As director Sebastian Lelio explained in the q & a following the screening of his 2013 film Gloria , he aimed to create a film firmly and emphatically centered on an aging woman, a figure so often sidelined in cinema. Lelio therefore built the film around actress Paulina Garcia and upon seeing the film it is obvious why, with Garcia delivering an extraordinary performance as the complex but consistently likeable Gloria.
Gloria is depicted as an unpredictable and compulsive character whose desire to find love and companionship results in a constant struggle with an unreliable and fragile family and a similarly unpredictable lover in Rodolfo (perfectly played in a heartbreakingly comical fashion by Sergio Hernandez).
However, lying within Gloria is a warmth and optimism for life that makes her impossible to dislike.
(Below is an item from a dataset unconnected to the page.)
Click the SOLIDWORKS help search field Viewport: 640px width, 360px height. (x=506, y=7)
All these qualities are wonderfully balanced in Garcia's fantastic performance, proving once and for all that older women deserve a larger spotlight in cinema and perhaps culture as a whole.
Set in the Chilean city Santiago, Lelio really utilises the bustling city environment to full effect. We witness the unrelenting speed of urban life, which constantly threatens to leave Gloria in its wake, while the stunning views of the city from a distance form the backdrop for a number of powerful scenes.
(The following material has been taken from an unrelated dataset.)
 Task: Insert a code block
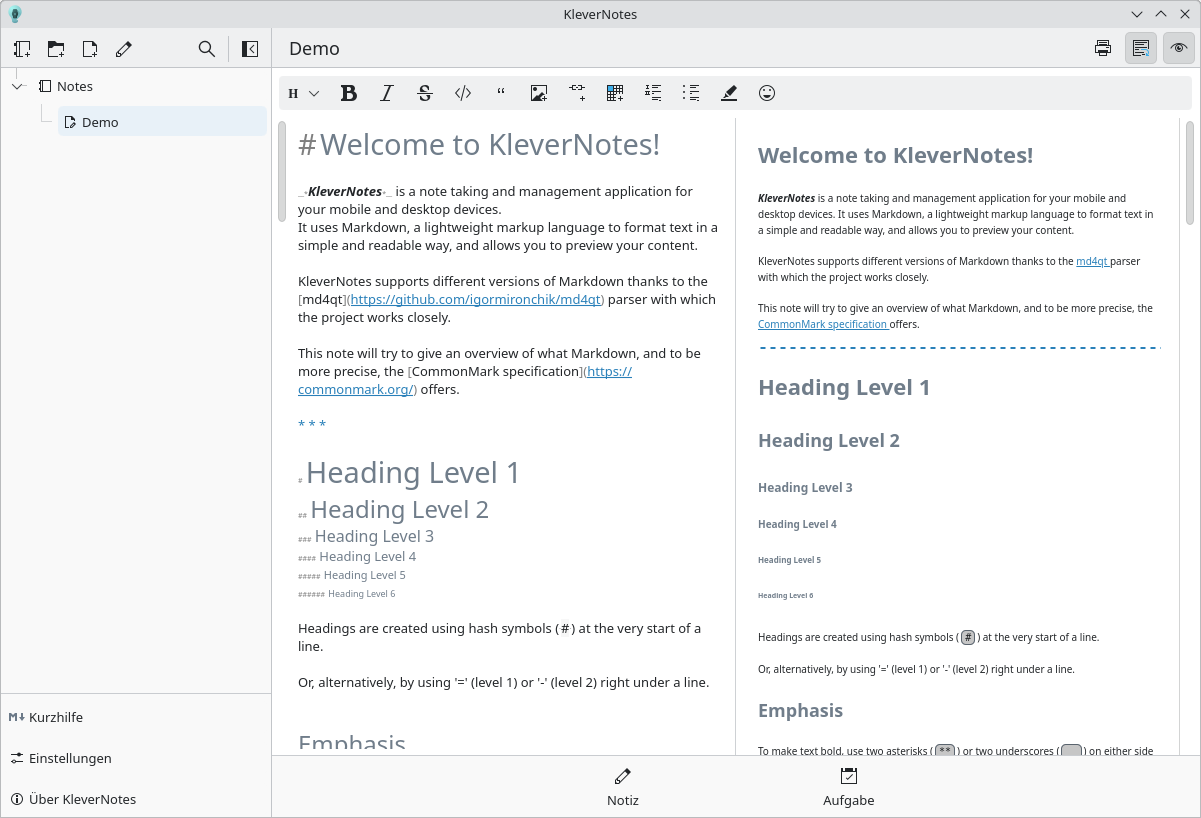[462, 92]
Music also forms a crucial part of the film, playing a key role in the most uplifting moments of the film. Whether it is at a disco, a family singalong or driving to work, Gloria embraces the vibrancy and energy of the wonderful Latin American-themed soundtrack to establish her independence and resilience against the hurdles of growing old.
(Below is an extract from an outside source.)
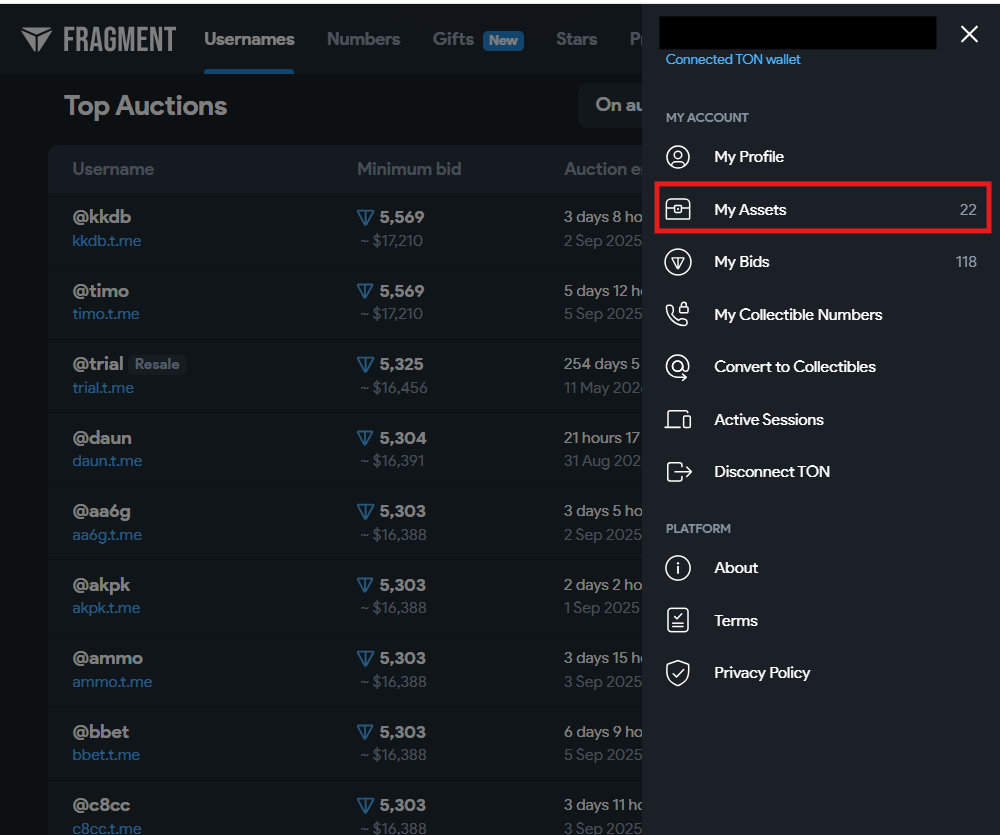Open the Gifts tab
The height and width of the screenshot is (835, 1000).
click(x=453, y=39)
Lelio has crafted a touching and incredibly honest tale shaped around an often unrepresented subject that addresses fears of aging and the search for love with a spirited sense of optimism. It is a journey of self-discovery, of learning to love not just those around you but of yourself and discovering the central meaning and happiness within your life, a message that is carried throughout the film in an uplifting and often wildly humorous fashion. Paulina Garcia dominates the film, providing an often fragile portrayal of a woman who, though wild and unpredictable, manages to remain constantly charming and likeable.
Keep an eye out too for Lelio's planned English language re-imagining of Gloria, set to star Julianne Moore.